*Brief:* Would you print, word for word, only the lines running from the line with "How do I perform: Follow" to the last line of the entries, without the pictures?

*Supplied entries:*
---+---

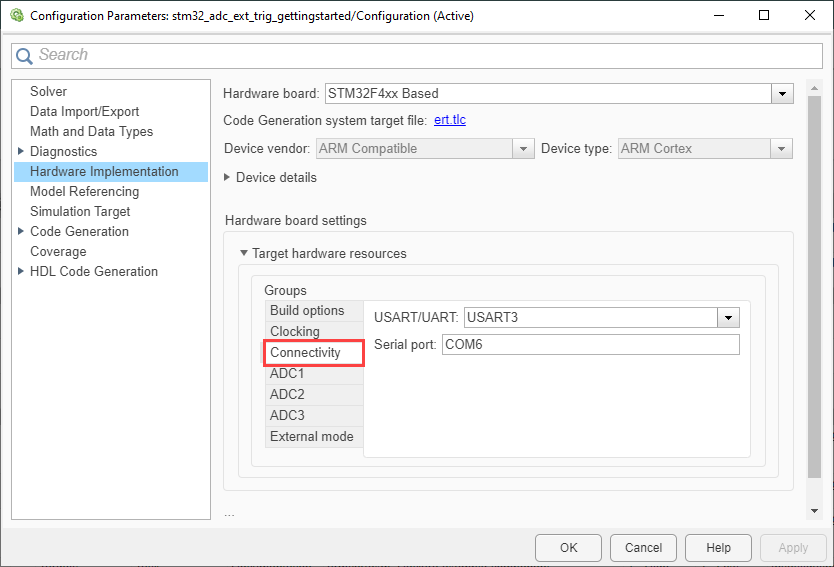
Task: Open the USART/UART dropdown
Action: 728,318
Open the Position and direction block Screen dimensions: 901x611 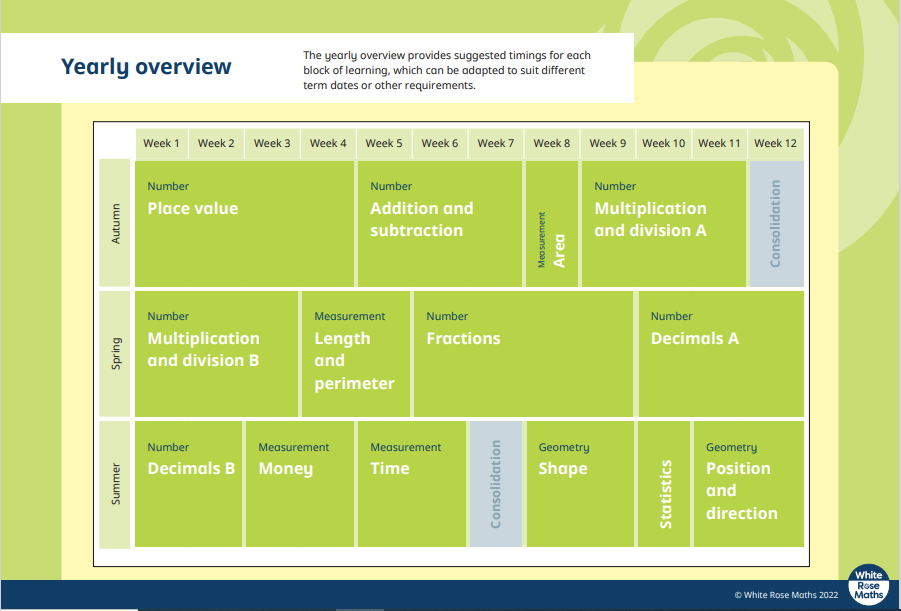(748, 483)
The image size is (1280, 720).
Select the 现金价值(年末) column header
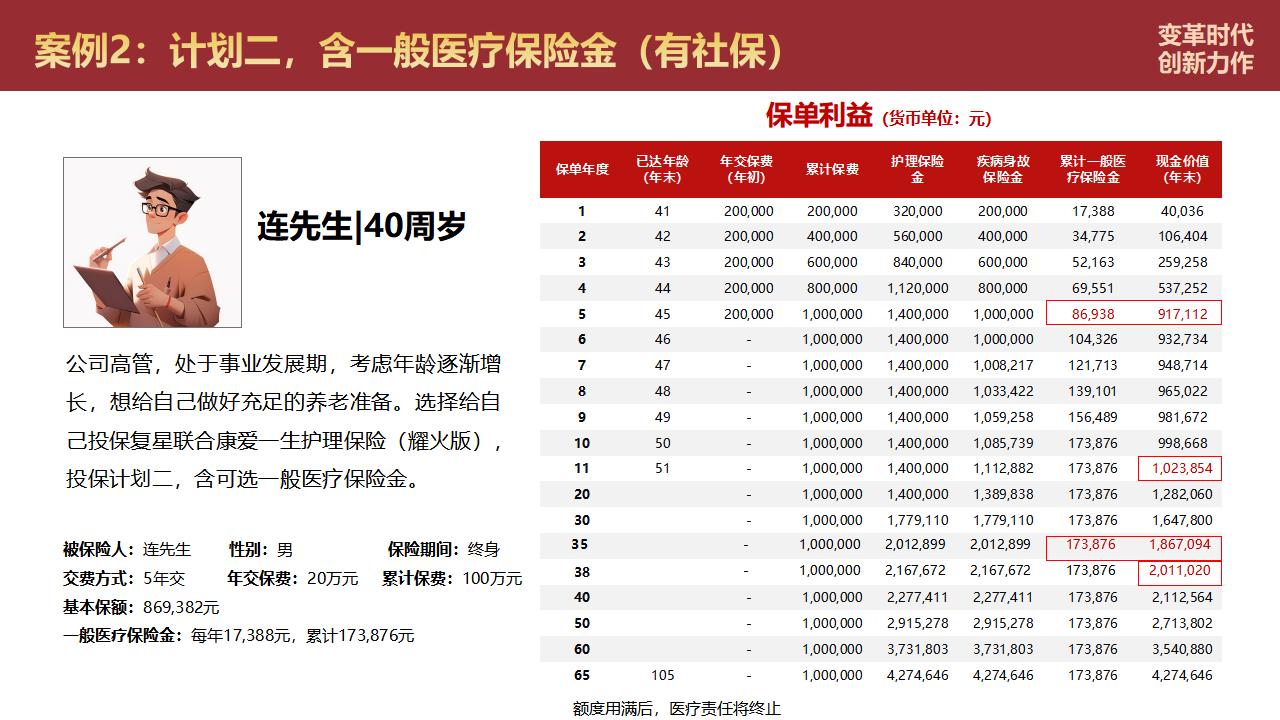click(1182, 169)
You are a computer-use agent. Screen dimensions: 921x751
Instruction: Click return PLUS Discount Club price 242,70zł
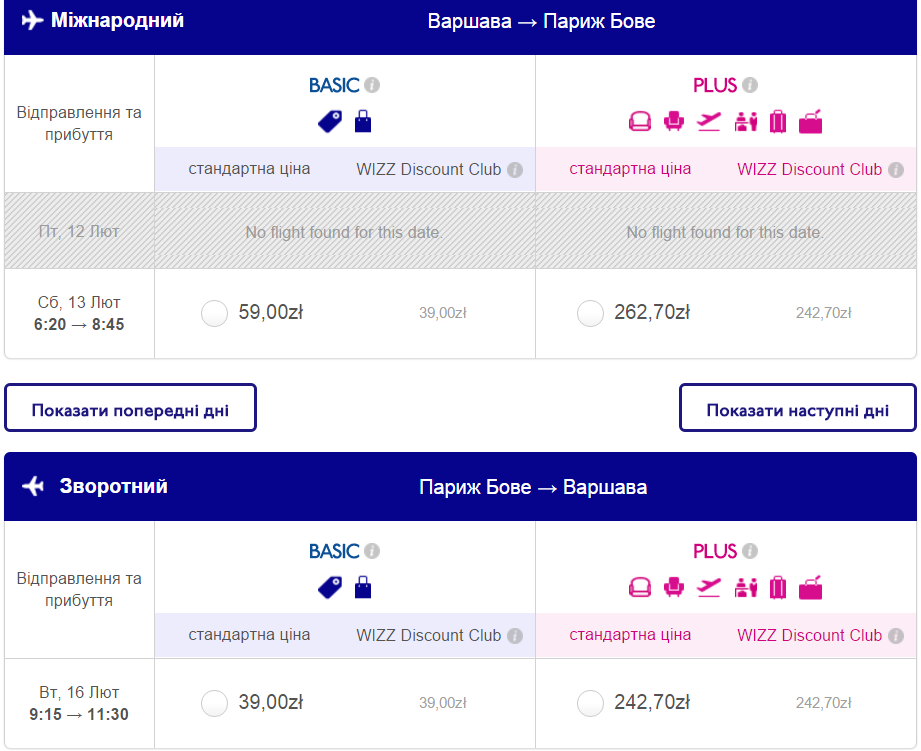point(823,704)
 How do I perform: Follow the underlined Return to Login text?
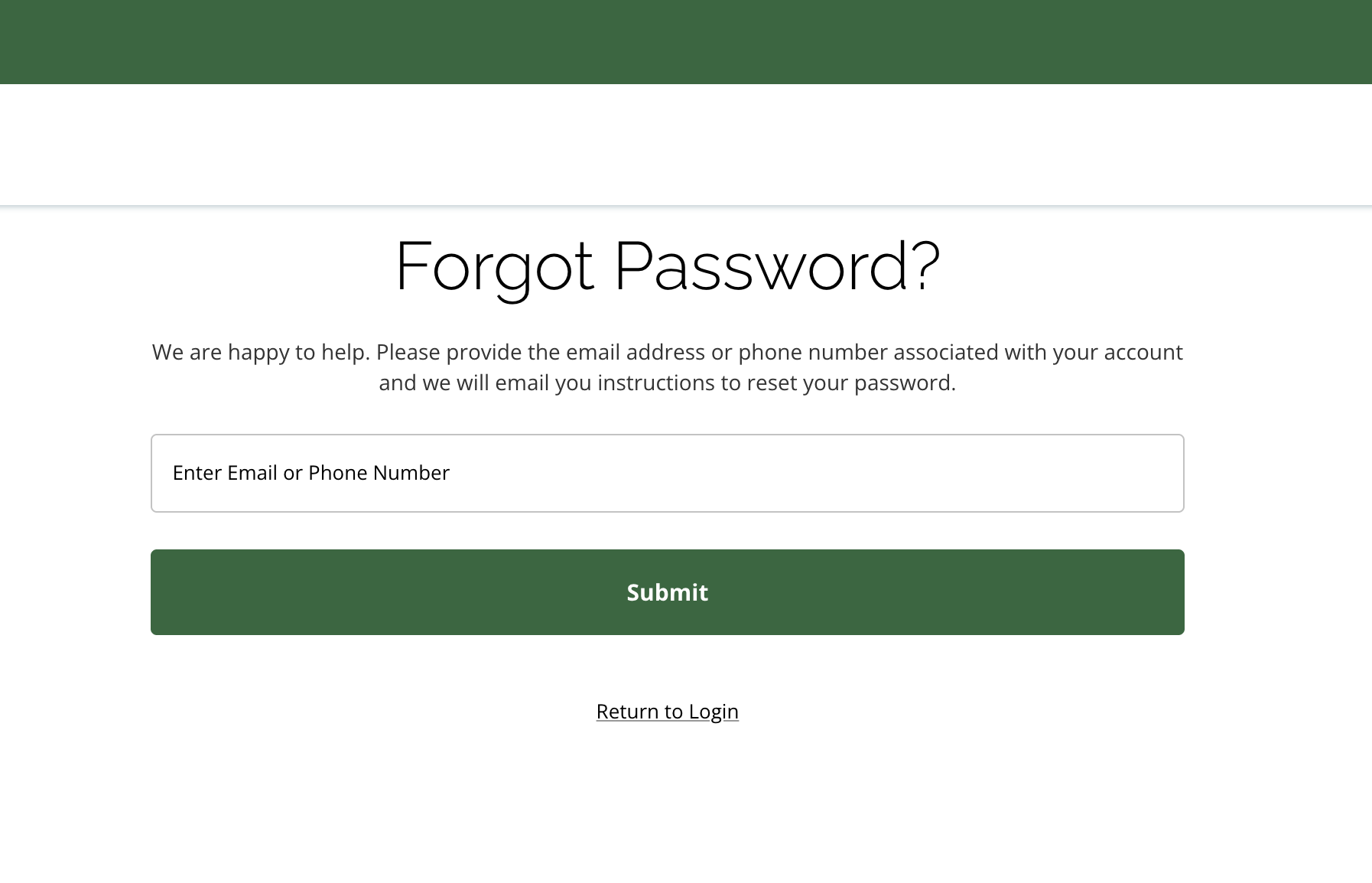point(667,711)
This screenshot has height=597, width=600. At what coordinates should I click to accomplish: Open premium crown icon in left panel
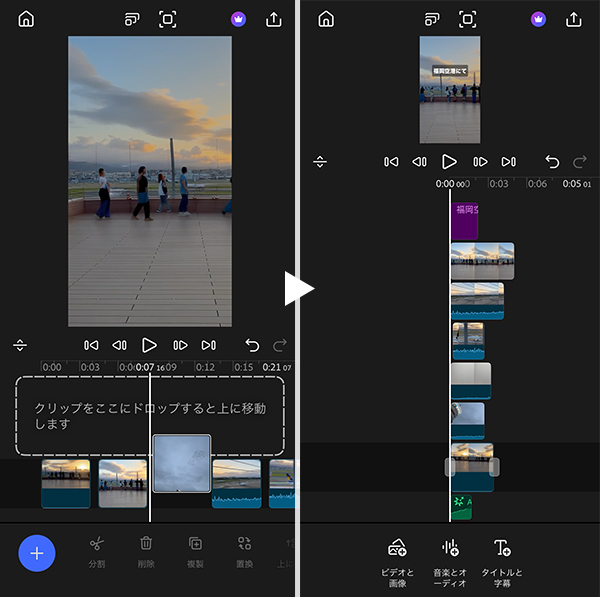(x=237, y=19)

---+---

*Task result:*
 How do I perform: Follow the underlined Return to Login text?
point(667,711)
This screenshot has height=597, width=600. At what coordinates should I click to accomplish: Open premium crown icon in left panel
(x=237, y=19)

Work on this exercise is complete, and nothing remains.